Kudos to KTC driver, conductor and local villagers on the Netravali-Saglini (Sanguem) route, who recently cleared boulders from the road. In the same way, if banana peels or slippery materials such as oil etc., or pot – holes, are timely cleared from the pathways or roads, irrespective of tagging the responsibilities, we will say, yes, ‘safety awareness has overcome unsafe conditions’. For a pedestrian, the slogan ‘look before you leap’ shall enrich his presence of mind to negotiate safely the accident prone areas. One should avoid taking risks to walk on a flooded road, due to unpredictable unsafe conditions. In the past, a manhole on a knee - deep flooded road was opened for drainage. It created unsafe condition. A doctor, unknowingly stepped on this hole, fell down and water flow pushed him through the hole into the abyss below. He never reached home. Well/ bore-well without a dyke wall is another unsafe condition commonly seen in the villages, where people, mostly innocent playing children, accidentally fall.      

Conceptually, PPE (Personal Protective Equipments), such as face-mask for the protection of Covid-19, safety helmet for two-wheeler rider, safety belt for four-wheeler driver or for those working at high altitudes, safeguard the users from calamities or mishaps. How many of us wear it most willingly or without mandatory rule? Claiming it brings uneasiness, one is happy to dispose it off at the first available opportunity. Road safety warrants safer vehicles and safe road designs. Modern vehicles claim today of utmost protection for safe driving. Yet there are cases, on flooded roads, where cars got stranded due to floods and the occupants  died of suffocation. As the flood water raised high, the car battery conked-out leaving its motorized windows inactive and so remained closed. The toughened glass could be broken only with heavy metal, but the tool kit was far back in the ‘boot’. The inflow of furious and torrential waters, threatened life and so car doors had to remain shut. In retrospect, we think now that this tragedy could be avoided by a simple design of providing a ‘manual override’ at least to one widow to open for ventilation. As for the modern roads, the designed is to eliminate road crossings / speed breakers and introduce double or triple - decked flyovers; the middle partitioning walls separates ‘to and fro’ traffic; lateral dyke walls on both the sides, prevent stray animals; parking bays and toilets serve the human needs. Do we have such road designs? Without prejudice, I point out as an example, that a flyover is needed as a contrasting by- pass road at Goa, Verna plateau from Verna slope, near patrol pump, up to Nuvem, NH- 17, that avoids the present snaking curves, slopes, the three crossings with speed breakers and more than that, it eliminates such deaths that occurred in the past, at these crossings.

◆ WHAT YOU WILL DO
For each statement about the road safety text, answer yes or no on whether the text agrees, and quote the words from the text that decide it. (a) A doctor who stepped into an open manhole on a flooded road did not make it home. (b) Most people gladly keep their protective equipment on. (c) In the cars stuck in floods, the tool kit was within easy reach.

◆ LISTED RECORDS
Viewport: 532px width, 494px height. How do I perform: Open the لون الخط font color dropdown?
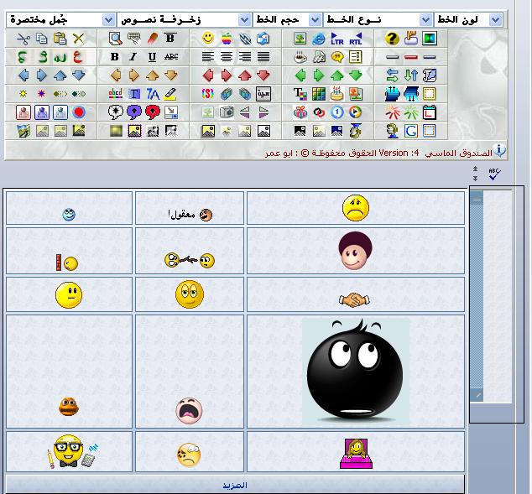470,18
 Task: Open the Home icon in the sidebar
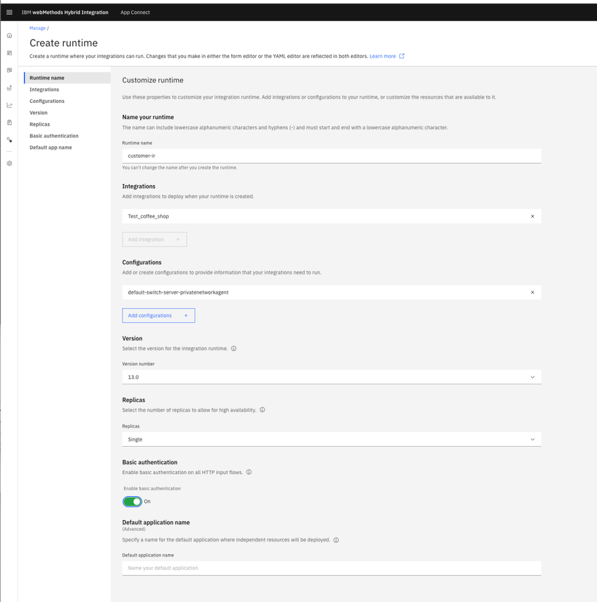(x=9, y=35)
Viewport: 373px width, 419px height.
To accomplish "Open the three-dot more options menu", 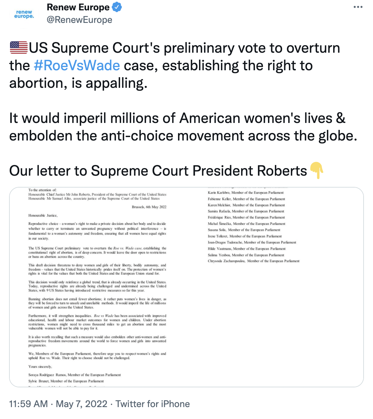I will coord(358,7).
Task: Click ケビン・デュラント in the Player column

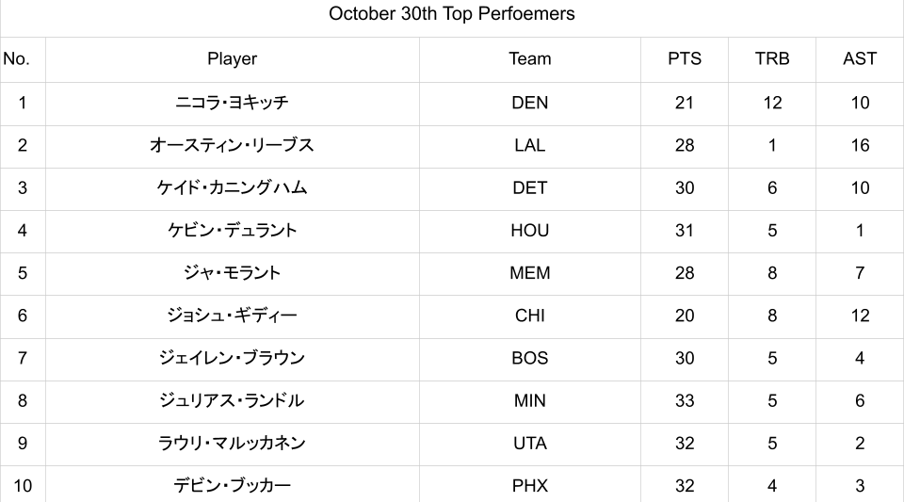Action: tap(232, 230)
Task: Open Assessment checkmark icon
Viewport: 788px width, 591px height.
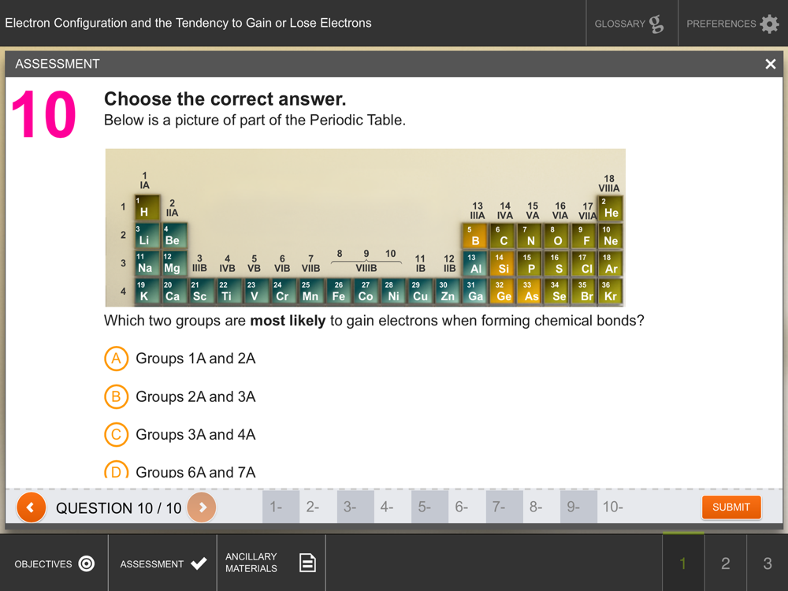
...
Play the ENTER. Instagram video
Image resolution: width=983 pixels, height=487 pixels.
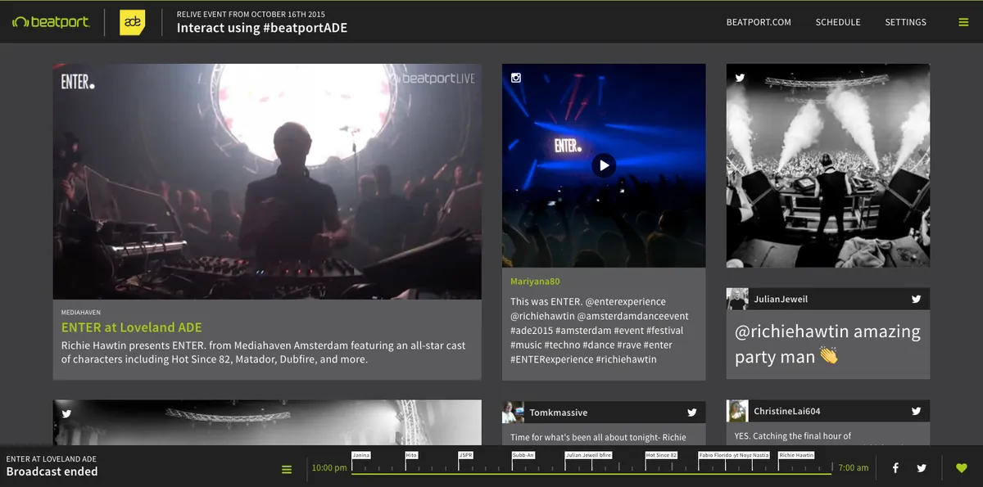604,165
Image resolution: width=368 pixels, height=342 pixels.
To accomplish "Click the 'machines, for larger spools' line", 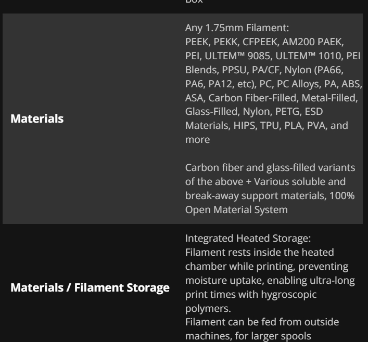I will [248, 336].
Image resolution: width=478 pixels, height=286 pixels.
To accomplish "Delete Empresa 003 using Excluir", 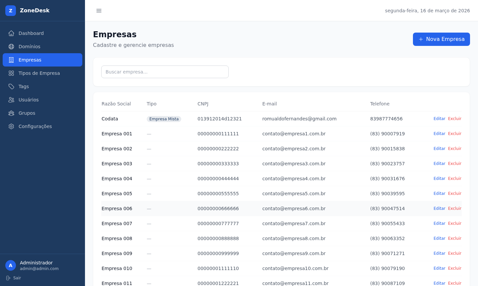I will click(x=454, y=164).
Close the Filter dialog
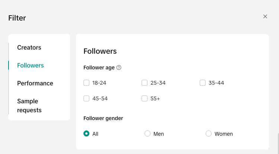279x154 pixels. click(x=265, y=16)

◆ ANSWER SECTION
(a) Yes: "He never reached home."
(b) No: "Claiming it brings uneasiness, one is happy to dispose it off at the first available opportunity."
(c) No: "the tool kit was far back in the ‘boot’"